Analisis Sentimen Ulasan Google Maps untuk Layanan Kesehatan Bandar Lampung Menggunakan TF-IDF dan SVM
Analisis Sentimen Ulasan Google Maps untuk Layanan Kesehatan Bandar Lampung Menggunakan TF-IDF dan SVM
Keywords:
Sentiment Analysis, Google Maps, TF-IDF, SVM, Bandar Lampung CityAbstract
The development of digital technology has encouraged the public to utilize digital platforms like Google Maps as a primary medium for conveying experiences and opinions regarding public services, such as healthcare. These public reviews have become a crucial data source for assessing patient satisfaction and identifying service weaknesses. This study aims to analyze public sentiment towards healthcare services in Bandar Lampung City using machine learning. Support Vector Machine (SVM) was chosen as the text classification method, assisted by Term Frequency-Inverse Document Frequency (TF-IDF) weighting for word feature extraction. The research dataset was obtained through web scraping of 2,278 Google Maps reviews, which were then processed through preprocessing, data labeling, feature extraction, and model evaluation stages. The results of this study indicate a dominance of positive sentiment at 72.5% and negative sentiment at 27.5%. The SVM model with TF-IDF successfully achieved an accuracy of 89% with balanced precision, recall, and F1-score values, categorizing it as superior for text sentiment classification.

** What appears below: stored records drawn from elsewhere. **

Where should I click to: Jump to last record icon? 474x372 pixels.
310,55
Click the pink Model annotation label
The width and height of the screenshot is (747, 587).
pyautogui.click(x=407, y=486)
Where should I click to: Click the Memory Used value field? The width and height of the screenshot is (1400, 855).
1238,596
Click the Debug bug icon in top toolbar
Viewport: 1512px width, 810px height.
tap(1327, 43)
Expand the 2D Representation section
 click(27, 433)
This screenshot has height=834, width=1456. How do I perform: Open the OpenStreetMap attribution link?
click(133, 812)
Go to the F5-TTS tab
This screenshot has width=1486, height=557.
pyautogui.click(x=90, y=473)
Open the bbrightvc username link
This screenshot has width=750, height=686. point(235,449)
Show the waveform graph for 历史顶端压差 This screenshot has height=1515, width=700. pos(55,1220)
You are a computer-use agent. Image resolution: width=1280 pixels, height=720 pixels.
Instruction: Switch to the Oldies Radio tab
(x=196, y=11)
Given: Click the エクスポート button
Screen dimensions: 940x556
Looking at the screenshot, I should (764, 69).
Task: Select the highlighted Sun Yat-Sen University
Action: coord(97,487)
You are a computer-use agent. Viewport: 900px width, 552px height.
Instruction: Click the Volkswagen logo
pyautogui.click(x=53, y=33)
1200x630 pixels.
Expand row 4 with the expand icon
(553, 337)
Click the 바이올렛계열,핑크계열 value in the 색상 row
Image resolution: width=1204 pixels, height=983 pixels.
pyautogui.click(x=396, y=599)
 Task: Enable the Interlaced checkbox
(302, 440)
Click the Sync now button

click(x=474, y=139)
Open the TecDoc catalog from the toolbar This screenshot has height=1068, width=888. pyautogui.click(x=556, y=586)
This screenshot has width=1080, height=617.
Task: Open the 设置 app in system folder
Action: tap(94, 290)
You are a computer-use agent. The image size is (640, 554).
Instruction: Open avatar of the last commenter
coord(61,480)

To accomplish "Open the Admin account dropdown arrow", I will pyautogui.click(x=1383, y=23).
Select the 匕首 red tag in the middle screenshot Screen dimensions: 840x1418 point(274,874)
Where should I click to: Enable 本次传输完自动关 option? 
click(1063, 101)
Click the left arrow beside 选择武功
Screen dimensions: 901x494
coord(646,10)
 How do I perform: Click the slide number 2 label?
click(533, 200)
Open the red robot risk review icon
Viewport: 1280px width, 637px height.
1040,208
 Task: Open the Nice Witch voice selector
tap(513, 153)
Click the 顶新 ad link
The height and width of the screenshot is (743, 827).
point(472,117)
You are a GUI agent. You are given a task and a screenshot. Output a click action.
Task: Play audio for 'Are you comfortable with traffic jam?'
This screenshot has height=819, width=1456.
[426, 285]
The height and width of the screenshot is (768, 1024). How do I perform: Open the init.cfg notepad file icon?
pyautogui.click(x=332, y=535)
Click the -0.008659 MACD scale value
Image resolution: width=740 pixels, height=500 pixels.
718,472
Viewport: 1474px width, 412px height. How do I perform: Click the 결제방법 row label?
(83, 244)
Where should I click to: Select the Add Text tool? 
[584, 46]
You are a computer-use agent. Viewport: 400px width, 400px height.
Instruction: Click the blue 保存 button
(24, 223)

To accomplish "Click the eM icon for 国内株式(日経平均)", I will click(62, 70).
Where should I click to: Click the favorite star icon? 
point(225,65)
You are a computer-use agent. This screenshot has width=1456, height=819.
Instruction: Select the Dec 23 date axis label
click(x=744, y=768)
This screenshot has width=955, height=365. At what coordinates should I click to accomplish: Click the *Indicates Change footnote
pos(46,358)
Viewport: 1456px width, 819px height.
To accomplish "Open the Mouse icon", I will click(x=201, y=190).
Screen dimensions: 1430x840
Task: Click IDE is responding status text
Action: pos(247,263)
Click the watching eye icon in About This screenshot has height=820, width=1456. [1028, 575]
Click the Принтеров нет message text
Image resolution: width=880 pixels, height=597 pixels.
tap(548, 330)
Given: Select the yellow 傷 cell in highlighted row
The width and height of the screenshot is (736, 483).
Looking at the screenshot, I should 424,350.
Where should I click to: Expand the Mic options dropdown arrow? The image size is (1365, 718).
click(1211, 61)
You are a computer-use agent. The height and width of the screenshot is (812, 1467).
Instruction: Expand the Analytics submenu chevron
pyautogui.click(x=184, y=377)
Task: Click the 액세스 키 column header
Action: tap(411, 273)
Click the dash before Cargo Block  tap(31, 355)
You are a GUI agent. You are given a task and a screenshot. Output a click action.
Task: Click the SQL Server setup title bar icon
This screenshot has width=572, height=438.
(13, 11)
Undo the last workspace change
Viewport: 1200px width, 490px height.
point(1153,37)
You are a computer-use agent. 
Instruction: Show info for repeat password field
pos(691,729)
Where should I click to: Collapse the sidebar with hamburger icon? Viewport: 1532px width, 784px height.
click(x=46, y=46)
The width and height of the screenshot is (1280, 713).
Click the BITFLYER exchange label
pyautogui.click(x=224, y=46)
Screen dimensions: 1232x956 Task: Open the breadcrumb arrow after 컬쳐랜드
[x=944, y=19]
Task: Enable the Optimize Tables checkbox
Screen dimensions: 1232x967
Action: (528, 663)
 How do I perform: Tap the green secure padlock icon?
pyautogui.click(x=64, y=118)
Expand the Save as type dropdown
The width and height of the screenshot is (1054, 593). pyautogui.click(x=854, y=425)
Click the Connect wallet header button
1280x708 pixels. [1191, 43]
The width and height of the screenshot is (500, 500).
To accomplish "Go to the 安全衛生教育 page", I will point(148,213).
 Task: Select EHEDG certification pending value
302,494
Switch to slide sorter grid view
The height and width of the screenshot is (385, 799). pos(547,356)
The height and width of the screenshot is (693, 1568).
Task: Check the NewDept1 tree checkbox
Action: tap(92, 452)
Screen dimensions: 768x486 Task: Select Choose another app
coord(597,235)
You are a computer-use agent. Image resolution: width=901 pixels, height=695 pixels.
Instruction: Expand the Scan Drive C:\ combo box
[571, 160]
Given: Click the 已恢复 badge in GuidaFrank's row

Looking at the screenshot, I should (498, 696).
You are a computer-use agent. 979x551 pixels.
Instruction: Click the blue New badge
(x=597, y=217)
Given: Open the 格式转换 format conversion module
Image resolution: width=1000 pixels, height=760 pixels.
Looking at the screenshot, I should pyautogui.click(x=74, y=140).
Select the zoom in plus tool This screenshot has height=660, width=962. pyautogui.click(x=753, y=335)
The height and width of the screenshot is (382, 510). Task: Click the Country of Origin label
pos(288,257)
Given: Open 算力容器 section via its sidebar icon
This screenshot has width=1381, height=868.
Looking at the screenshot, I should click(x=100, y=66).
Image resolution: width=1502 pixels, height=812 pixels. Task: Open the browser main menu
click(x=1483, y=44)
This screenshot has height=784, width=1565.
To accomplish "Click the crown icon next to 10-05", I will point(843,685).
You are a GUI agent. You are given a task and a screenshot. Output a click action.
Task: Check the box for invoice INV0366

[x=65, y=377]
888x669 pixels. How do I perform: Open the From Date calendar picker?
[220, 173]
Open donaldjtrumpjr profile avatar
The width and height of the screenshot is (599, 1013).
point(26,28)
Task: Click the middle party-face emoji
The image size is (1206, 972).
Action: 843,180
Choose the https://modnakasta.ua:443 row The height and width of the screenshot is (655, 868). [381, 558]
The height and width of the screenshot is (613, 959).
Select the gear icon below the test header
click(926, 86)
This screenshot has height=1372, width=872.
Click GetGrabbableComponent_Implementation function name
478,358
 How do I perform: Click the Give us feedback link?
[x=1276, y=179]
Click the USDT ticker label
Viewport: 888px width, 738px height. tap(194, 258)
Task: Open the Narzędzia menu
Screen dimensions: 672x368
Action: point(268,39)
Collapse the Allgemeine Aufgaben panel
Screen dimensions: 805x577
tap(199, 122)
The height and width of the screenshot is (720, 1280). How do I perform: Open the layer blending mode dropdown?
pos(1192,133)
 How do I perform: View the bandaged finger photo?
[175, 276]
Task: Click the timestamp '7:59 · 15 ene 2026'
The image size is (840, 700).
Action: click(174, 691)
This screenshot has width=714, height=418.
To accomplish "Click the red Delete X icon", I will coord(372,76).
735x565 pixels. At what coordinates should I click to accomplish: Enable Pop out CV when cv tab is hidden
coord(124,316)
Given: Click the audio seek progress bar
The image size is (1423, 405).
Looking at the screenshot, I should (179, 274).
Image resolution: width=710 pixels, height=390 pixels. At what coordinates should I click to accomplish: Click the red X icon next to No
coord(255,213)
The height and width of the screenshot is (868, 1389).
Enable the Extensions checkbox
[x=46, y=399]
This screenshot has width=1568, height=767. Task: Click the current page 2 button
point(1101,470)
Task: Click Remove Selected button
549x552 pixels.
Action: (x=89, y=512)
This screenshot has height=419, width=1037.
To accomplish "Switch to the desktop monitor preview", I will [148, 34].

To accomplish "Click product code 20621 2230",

These findings confirm that aspects of healthcare staff friendliness and service quality were positively rated, while administrative flows, drug distribution, and service speed remain areas of concern. This research utilizes Google Maps reviews as real-time data to evaluate healthcare services in Bandar Lampung City, a previously under-researched area. Sentiment analysis based on SVM and TF-IDF can serve as a data-driven evaluation tool to support strategic decision-making by the Bandar Lampung City Health Office in improving the quality of healthcare services.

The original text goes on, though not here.